All lines in the entries below that hold "magnifier" make up the answer.

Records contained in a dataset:
--------------------------------------------------
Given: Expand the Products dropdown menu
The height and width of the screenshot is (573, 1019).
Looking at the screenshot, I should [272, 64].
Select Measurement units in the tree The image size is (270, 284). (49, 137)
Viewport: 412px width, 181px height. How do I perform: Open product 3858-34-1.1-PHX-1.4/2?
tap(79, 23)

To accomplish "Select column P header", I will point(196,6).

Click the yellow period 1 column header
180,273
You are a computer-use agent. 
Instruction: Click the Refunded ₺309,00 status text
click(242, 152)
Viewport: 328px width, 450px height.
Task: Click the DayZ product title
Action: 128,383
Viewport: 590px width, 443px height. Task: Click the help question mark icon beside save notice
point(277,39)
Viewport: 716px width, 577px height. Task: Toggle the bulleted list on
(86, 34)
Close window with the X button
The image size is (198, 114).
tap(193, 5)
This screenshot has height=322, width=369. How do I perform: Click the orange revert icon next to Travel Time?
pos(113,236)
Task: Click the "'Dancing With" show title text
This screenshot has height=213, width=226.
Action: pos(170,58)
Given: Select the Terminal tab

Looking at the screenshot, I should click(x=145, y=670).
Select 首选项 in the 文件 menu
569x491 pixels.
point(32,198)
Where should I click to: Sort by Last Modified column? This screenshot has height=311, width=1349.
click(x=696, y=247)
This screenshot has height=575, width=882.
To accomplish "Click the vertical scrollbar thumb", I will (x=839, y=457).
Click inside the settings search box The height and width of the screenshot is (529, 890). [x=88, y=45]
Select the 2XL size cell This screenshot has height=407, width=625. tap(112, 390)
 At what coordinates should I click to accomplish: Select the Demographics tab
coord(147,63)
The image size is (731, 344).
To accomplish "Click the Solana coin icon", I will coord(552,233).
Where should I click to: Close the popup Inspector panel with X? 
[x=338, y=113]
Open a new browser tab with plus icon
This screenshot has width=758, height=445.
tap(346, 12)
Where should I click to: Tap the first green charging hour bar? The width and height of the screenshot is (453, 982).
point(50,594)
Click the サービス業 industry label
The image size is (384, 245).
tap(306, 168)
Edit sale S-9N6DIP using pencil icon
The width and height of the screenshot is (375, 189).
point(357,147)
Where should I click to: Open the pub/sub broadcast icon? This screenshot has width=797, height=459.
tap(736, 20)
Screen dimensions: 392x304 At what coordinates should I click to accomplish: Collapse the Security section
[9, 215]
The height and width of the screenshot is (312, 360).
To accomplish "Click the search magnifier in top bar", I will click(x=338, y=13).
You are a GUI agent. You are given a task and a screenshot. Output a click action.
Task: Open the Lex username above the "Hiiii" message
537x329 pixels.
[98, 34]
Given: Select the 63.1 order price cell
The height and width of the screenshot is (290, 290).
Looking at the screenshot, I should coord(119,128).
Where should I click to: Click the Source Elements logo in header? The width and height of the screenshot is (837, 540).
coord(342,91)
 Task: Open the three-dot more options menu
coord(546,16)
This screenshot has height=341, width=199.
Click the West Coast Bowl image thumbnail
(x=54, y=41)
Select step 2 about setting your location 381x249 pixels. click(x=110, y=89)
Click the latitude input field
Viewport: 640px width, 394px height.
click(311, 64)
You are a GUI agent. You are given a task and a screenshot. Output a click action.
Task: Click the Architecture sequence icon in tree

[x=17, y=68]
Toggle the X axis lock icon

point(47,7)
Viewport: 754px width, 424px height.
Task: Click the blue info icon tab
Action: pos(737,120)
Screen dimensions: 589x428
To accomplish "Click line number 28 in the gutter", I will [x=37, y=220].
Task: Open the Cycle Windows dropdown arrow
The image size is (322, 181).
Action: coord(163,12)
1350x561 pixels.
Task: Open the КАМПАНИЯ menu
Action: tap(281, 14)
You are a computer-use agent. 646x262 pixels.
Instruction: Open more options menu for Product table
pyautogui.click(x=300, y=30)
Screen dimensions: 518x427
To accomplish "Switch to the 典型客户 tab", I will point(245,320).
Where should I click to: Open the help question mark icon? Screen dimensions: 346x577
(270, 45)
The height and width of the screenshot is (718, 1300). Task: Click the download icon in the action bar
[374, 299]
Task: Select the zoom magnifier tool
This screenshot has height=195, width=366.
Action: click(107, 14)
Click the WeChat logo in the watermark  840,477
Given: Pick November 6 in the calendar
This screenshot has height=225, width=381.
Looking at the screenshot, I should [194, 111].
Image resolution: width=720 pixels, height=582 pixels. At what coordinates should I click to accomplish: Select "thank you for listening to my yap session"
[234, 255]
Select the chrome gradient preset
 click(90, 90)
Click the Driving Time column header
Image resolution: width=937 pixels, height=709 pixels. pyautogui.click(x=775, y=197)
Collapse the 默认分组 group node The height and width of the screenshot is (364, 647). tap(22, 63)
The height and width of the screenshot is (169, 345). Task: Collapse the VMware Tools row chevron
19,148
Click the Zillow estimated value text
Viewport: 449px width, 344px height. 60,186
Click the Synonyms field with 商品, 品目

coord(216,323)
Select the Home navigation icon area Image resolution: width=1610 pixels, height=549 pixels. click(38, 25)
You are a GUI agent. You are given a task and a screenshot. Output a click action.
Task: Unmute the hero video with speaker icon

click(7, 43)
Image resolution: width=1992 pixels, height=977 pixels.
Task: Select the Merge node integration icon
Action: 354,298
--------------------------------------------------
• Task output
To accomplish "Click the search magnifier in top bar", I will click(x=338, y=13).
Task: Select the zoom magnifier tool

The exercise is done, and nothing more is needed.